# Copyright (c) 2023, NVIDIA CORPORATION.  All rights reserved.
#
# Licensed under the Apache License, Version 2.0 (the "License");
# you may not use this file except in compliance with the License.
# You may obtain a copy of the License at
#
#     http://www.apache.org/licenses/LICENSE-2.0
#
# Unless required by applicable law or agreed to in writing, software
# distributed under the License is distributed on an "AS IS" BASIS,
# WITHOUT WARRANTIES OR CONDITIONS OF ANY KIND, either express or implied.
# See the License for the specific language governing permissions and
# limitations under the License.

# The original code of Linear Sum Assignment solver is
# from: https://github.com/scipy/scipy/blob/v0.18.1/scipy/optimize/_hungarian.py
# The following is the full text of the license:

# Hungarian algorithm (Kuhn-Munkres) for solving the linear sum assignment
# problem.
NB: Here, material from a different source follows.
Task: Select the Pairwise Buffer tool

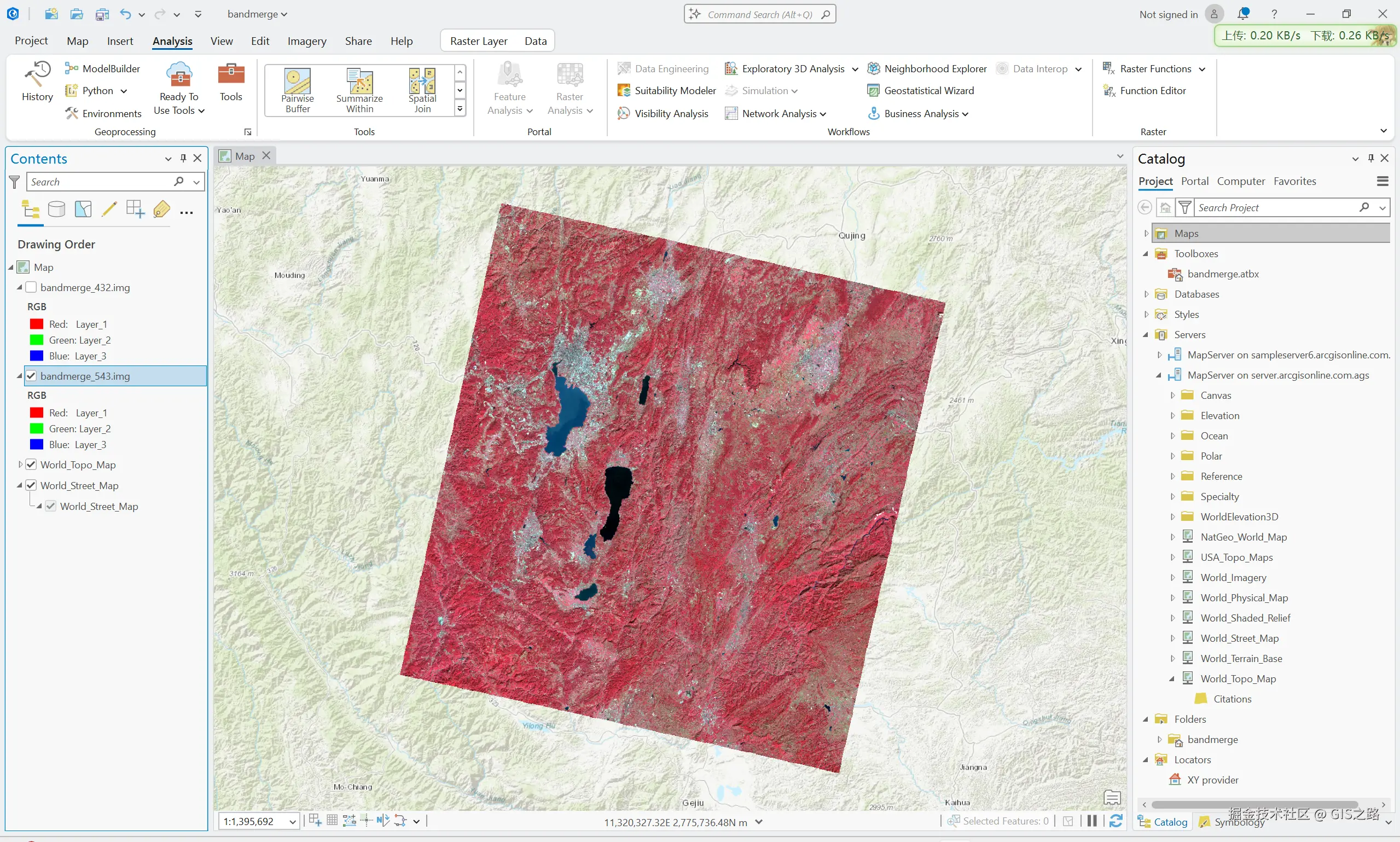Action: point(297,90)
Taken from scikit-learn. Based on original code by Brian Clapper,
# adapted to NumPy by Gael Varoquaux.
# Further improvements by Ben Root, Vlad Niculae and Lars Buitinck.
# Copyright (c) 2008 Brian M. Clapper <bmc@clapper.org>, Gael Varoquaux
# Author: Brian M. Clapper, Gael Varoquaux
# License: 3-clause BSD

import torch


@torch.jit.script
def unravel_index(index: int, shape: torch.Tensor):
    """
    Unravel the index input to fit the given shape.
    This function is needed for torch.jit.script compatibility.

    Args:
        index (int): The index to unravel.
        shape (Tesnor): The shape to unravel the index to.

    Returns:
        Tensor: The unraveled index.
    """
    out = []
    shape = torch.flip(shape, dims=(0,))
    for dim in shape:
        out.append(index % dim)
        index = index // dim
    out = torch.tensor([int(x.item()) for x in out])
    return torch.flip(out, dims=(0,))


@torch.jit.script
class LinearSumAssignmentSolver(object):
    """
    A Solver class for the linear sum assignment (LSA) problem. 
    Designed for torch.jit.script compatibility in NeMo. 
        
    The LSA problem is also referred to as bipartite matching problem. An LSA problem is described 
    by a matrix `cost_mat`, where each cost_mat[i,j] is the cost of matching vertex i of the first partite 
    set (e.g. a "worker") and vertex j of the second set (e.g. a "job"). 
    
    Thus, the goal of LSA-solver is to find a complete assignment of column element to row element with 
    the minimal cost. Note that the solution may not be unique and there could be multiple solutions that 
    yield the same minimal cost.

    LSA problem solver is needed for the following tasks in NeMo: 
        - Permutation Invariant Loss (PIL) for diarization model training
        - Label permutation matching for online speaker diarzation 
        - Concatenated minimum-permutation Word Error Rate (cp-WER) calculation 

    This implementation is based on the LAP solver from scipy: 
        https://github.com/scipy/scipy/blob/v0.18.1/scipy/optimize/_hungarian.py
        The scipy implementation comes with the following license:
    
        Copyright (c) 2008 Brian M. Clapper <bmc@clapper.org>, Gael Varoquaux
        Author: Brian M. Clapper, Gael Varoquaux
        License: 3-clause BSD

    References
        1. http://csclab.murraystate.edu/bob.pilgrim/445/munkres.html
        2. https://en.wikipedia.org/wiki/Hungarian_algorithm
        3. https://github.com/scipy/scipy/blob/v0.18.1/scipy/optimize/_hungarian.py


    Attributes:
        cost_mat (Tensor): 2D matrix containing cost matrix. Number of columns must be larger than number of rows.
        row_uncovered (Tensor): 1D matrix containing boolean values indicating whether a row is covered.
        col_uncovered (Tensor): 1D matrix containing boolean values indicating whether a column is covered.
        zero_row (Tensor): 1D matrix containing the row index of the last zero found.
        zero_col (Tensor): 1D matrix containing the column index of the last zero found.
        path (Tensor): 2D matrix containing the path taken through the matrix.
        marked (Tensor): 2D matrix containing the marked zeros.
    """

    def __init__(self, cost_matrix: torch.Tensor):
        # The main cost matrix
        self.cost_mat = cost_matrix
        row_len, col_len = self.cost_mat.shape

        # Initialize the solver state
        self.zero_row = torch.tensor(0, dtype=torch.long).to(cost_matrix.device)
        self.zero_col = torch.tensor(0, dtype=torch.long).to(cost_matrix.device)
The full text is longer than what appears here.